◆ Task item
Only the lines from the top of the records below through the line containing "Regular (1265, 328)" should be printed, exactly and without pictures.

--- START ---

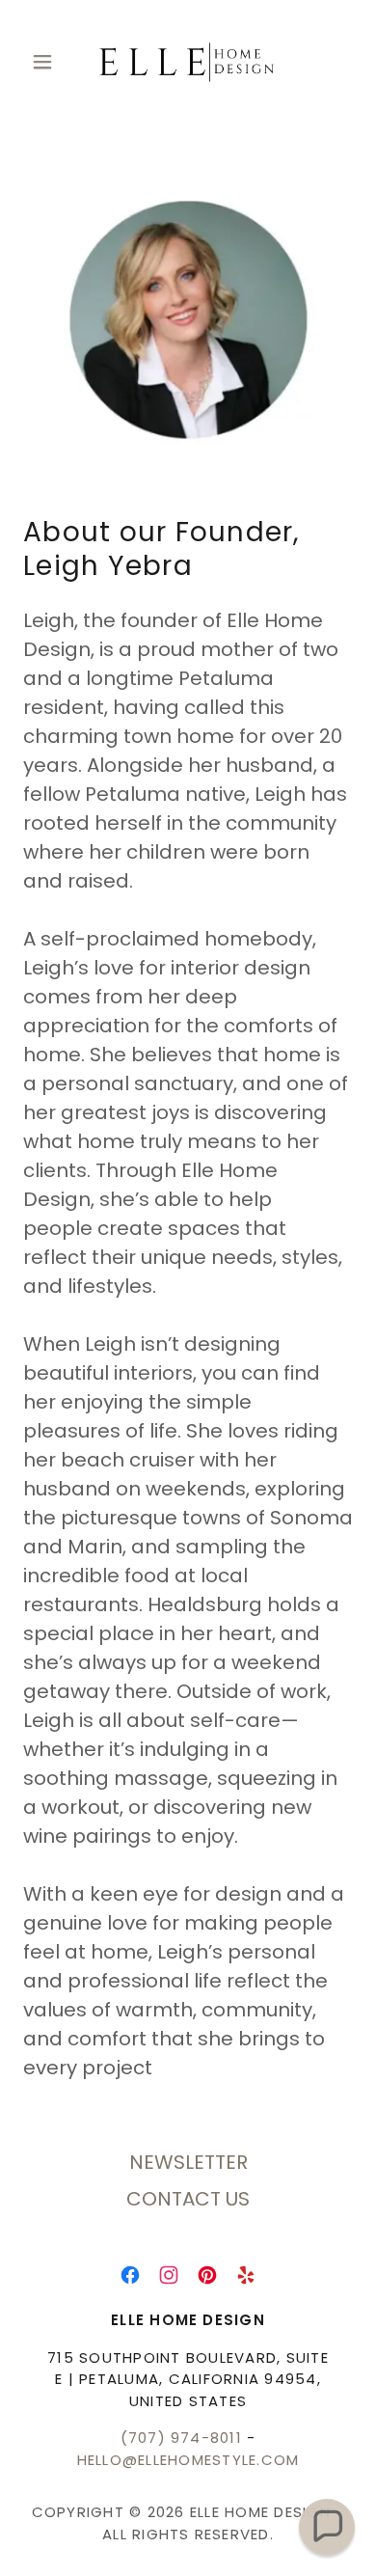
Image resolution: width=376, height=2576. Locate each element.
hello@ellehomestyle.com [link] (188, 2460)
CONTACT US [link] (188, 2198)
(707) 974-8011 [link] (181, 2437)
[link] (188, 61)
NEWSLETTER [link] (188, 2162)
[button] (47, 61)
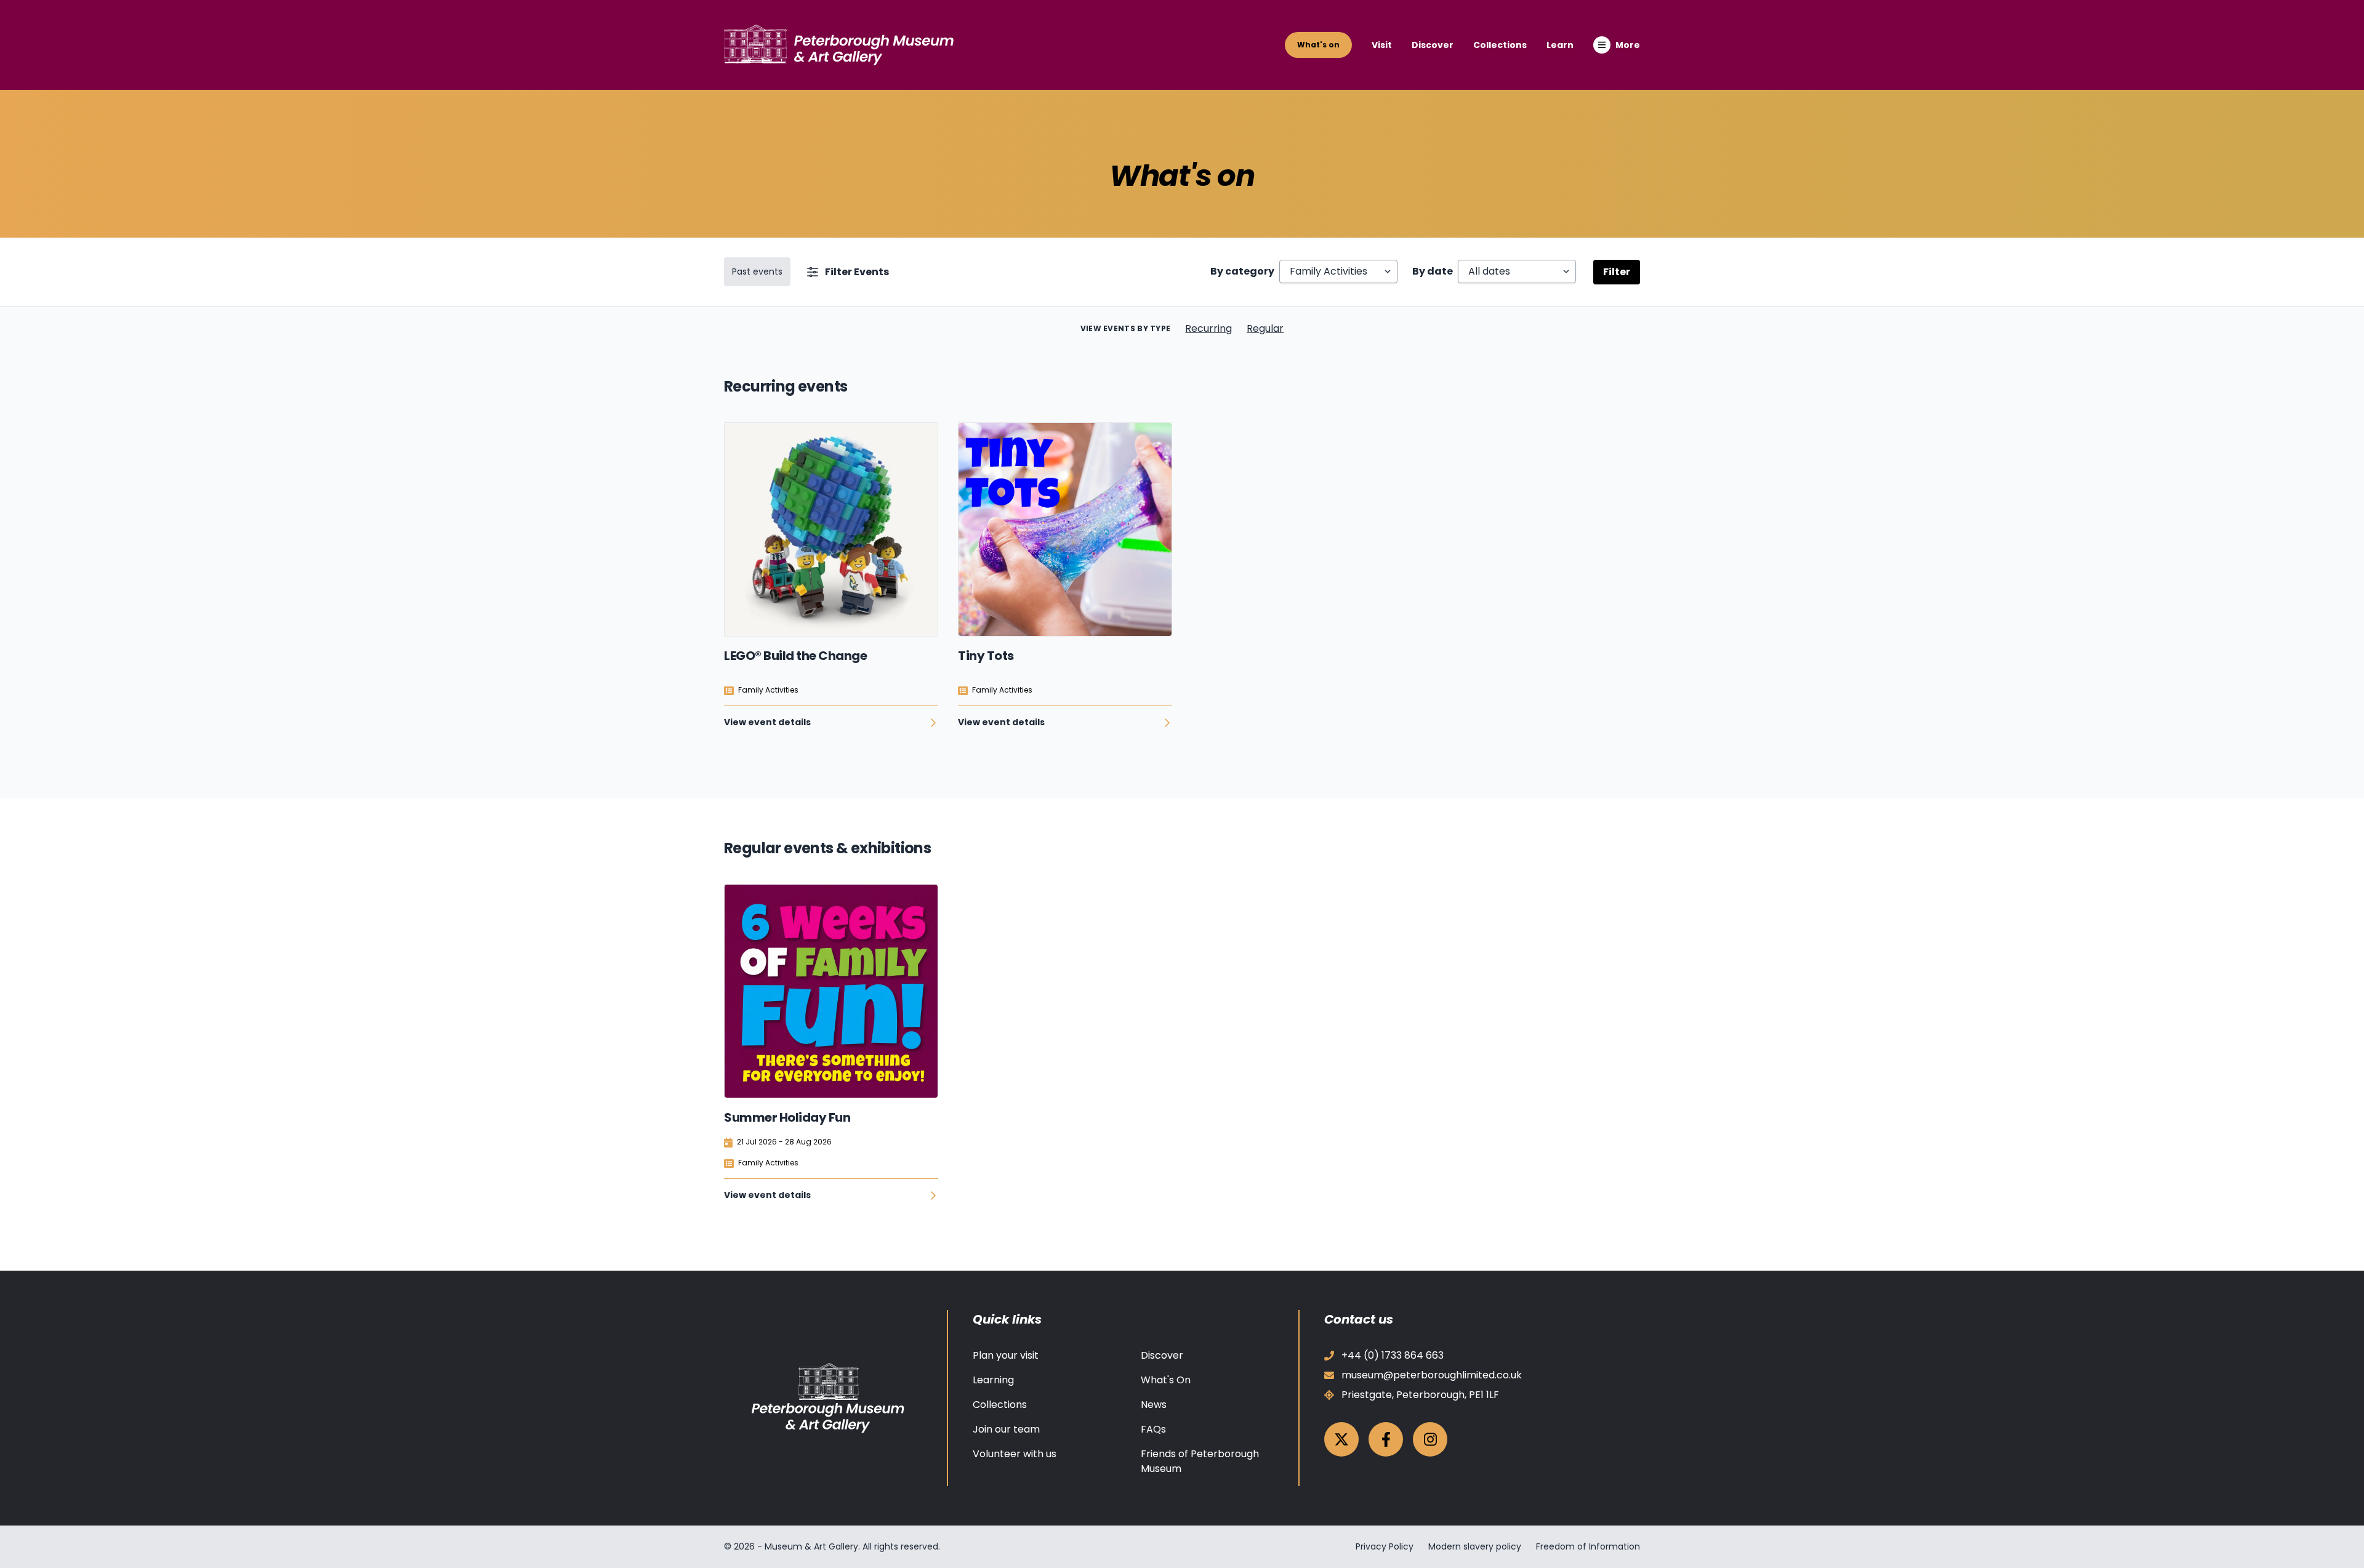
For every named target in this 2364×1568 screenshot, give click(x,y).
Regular (1265, 328)
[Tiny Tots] (1065, 529)
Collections (1500, 45)
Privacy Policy (1384, 1546)
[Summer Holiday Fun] (831, 991)
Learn (1560, 45)
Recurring (1208, 328)
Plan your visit (1006, 1355)
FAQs (1153, 1429)
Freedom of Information (1588, 1546)
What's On (1166, 1380)
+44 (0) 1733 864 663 (1392, 1355)
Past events (757, 271)
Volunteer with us (1014, 1454)
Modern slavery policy (1474, 1546)
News (1154, 1404)
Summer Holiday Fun (787, 1117)
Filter (1616, 272)
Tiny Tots (986, 655)
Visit (1382, 45)
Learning (993, 1380)
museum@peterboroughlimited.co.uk (1431, 1375)
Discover (1432, 45)
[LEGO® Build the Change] (831, 529)
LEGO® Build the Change (795, 655)
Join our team (1006, 1429)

--- END ---

◆ Exercise result
Image resolution: width=376, height=2576. Locate each element.
hello@ellehomestyle.com [link] (188, 2460)
CONTACT US [link] (188, 2198)
(707) 974-8011 [link] (181, 2437)
[link] (188, 61)
NEWSLETTER [link] (188, 2162)
[button] (47, 61)
For every named target in this 2364×1568 screenshot, give click(x,y).
Regular (1265, 328)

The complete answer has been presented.